The biggest challenge? Database privileges. Our restore kept failing with this error:

ERROR 1227 (42000) at line 24: Access denied; you need (at least one of) the SUPER, SET USER privilege(s) for this operation

This happens because the SQL dump contains DEFINER clauses that reference specific database users from the source environment.
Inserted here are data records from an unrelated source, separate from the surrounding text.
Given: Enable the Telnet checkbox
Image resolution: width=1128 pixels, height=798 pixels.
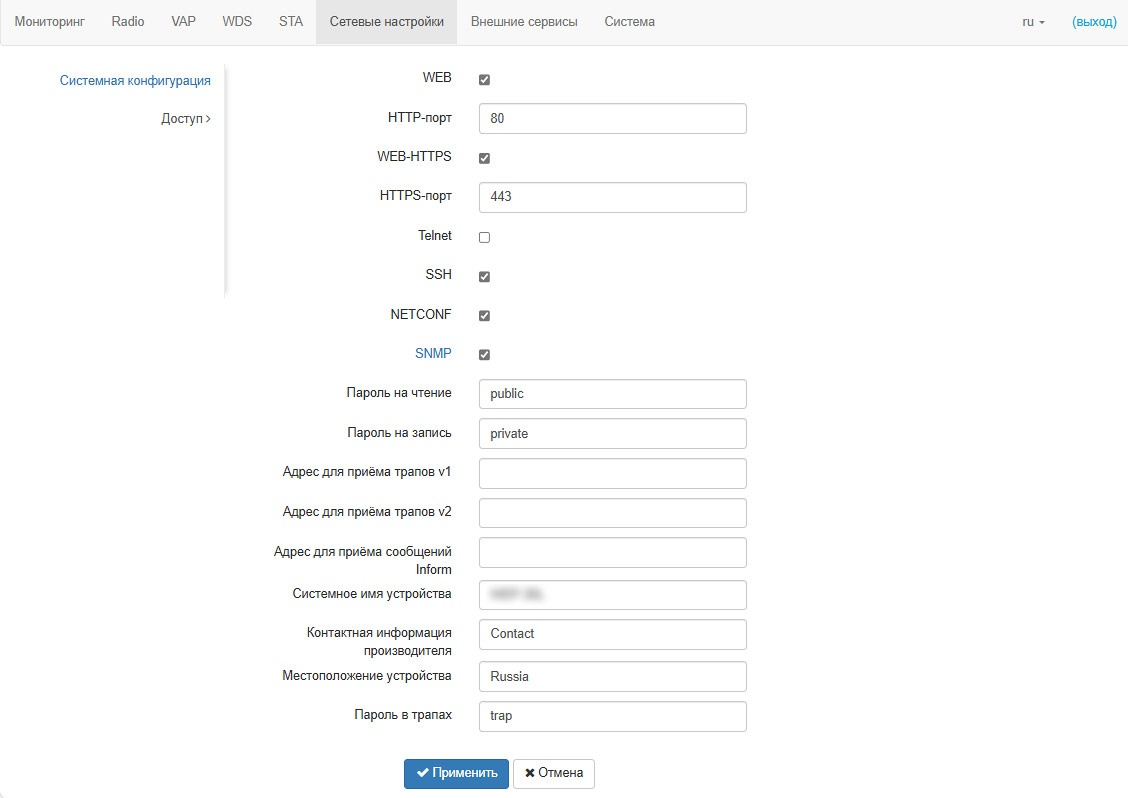Looking at the screenshot, I should 485,237.
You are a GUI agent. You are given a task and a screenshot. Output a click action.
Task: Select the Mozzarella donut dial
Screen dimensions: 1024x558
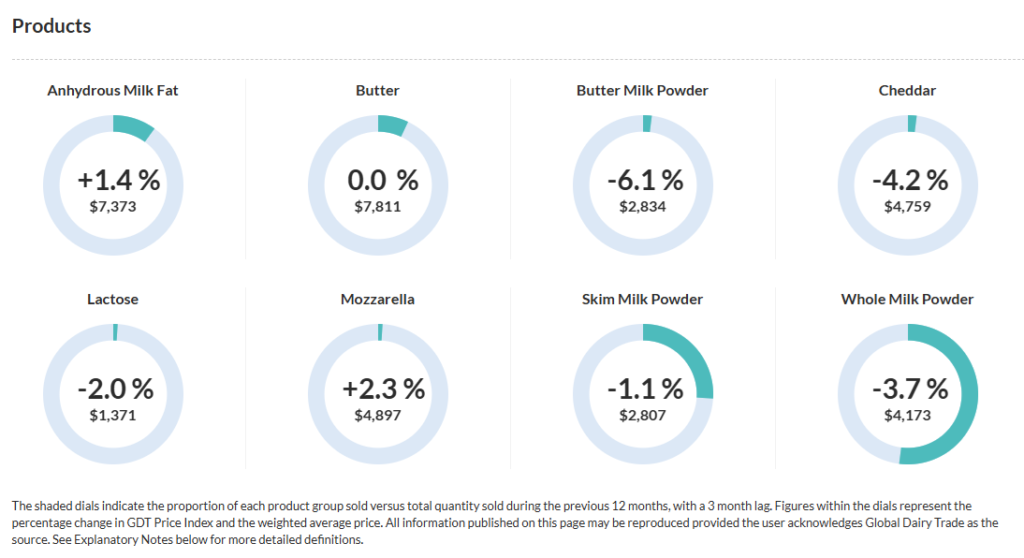[378, 394]
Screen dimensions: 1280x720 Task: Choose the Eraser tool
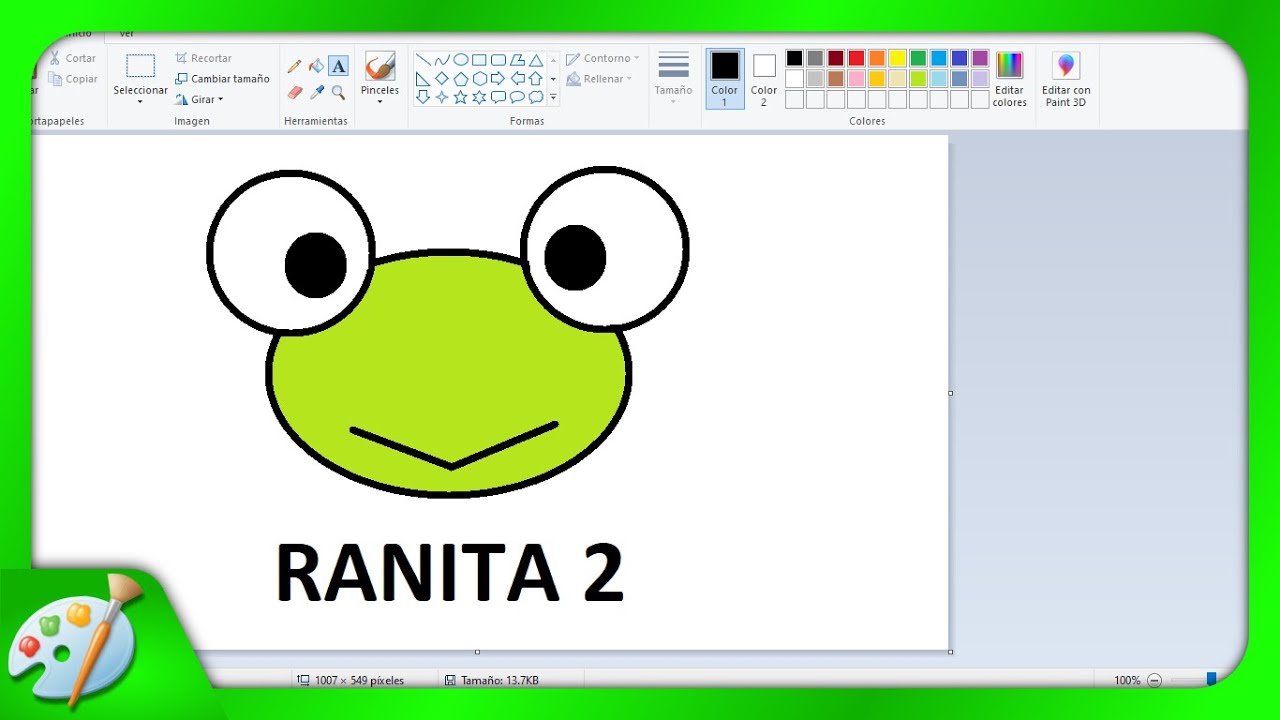point(294,92)
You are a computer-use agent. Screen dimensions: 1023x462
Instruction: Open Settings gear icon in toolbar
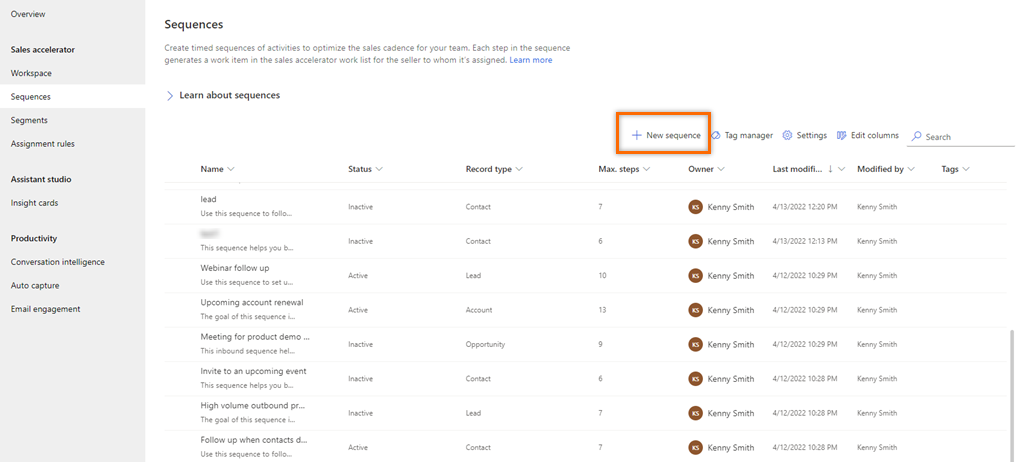click(x=787, y=135)
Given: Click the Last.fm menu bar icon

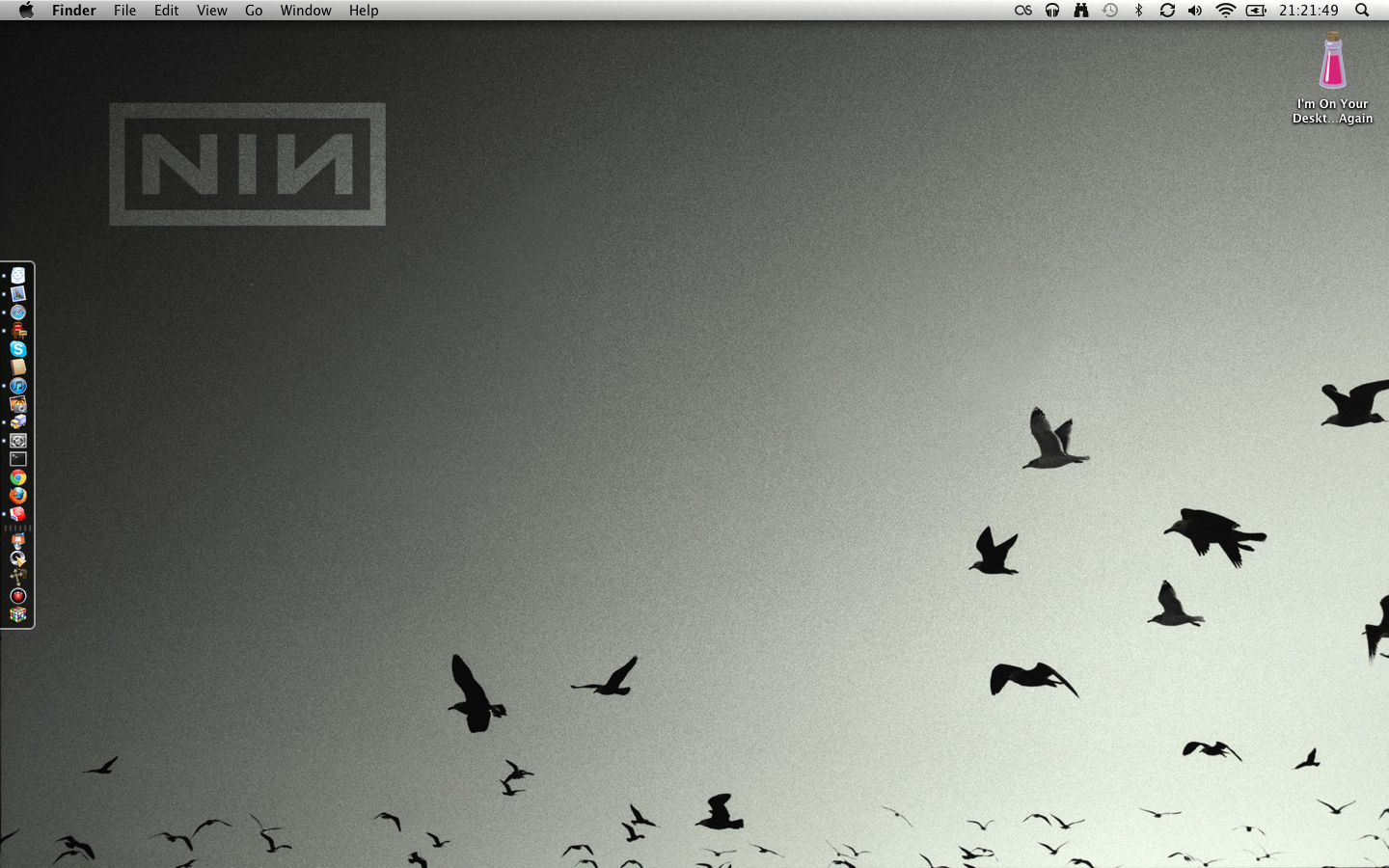Looking at the screenshot, I should click(1023, 11).
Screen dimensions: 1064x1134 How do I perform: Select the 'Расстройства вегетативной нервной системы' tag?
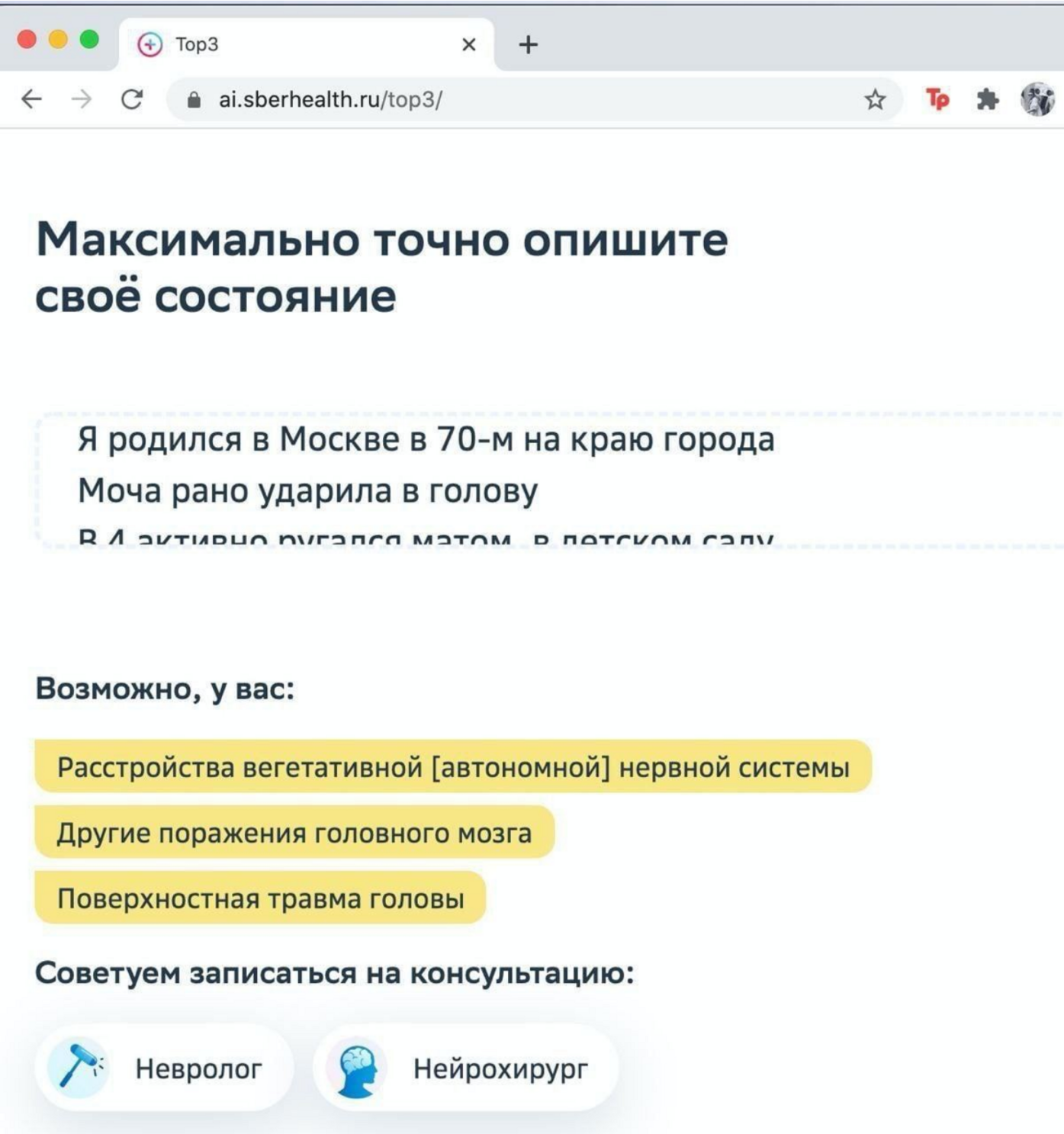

These users don’t exist in the target environment, causing permission errors during restoration.

The solution was surprisingly simple – strip those DEFINER statements from the SQL dump:

gunzip -c backup.sql.gz | sed 's/DEFINER=`[^`]*`@`[^`]*`//g' | gzip > modified.sql.gz

This one command saved hours of troubleshooting and allowed the restore to proceed smoothly.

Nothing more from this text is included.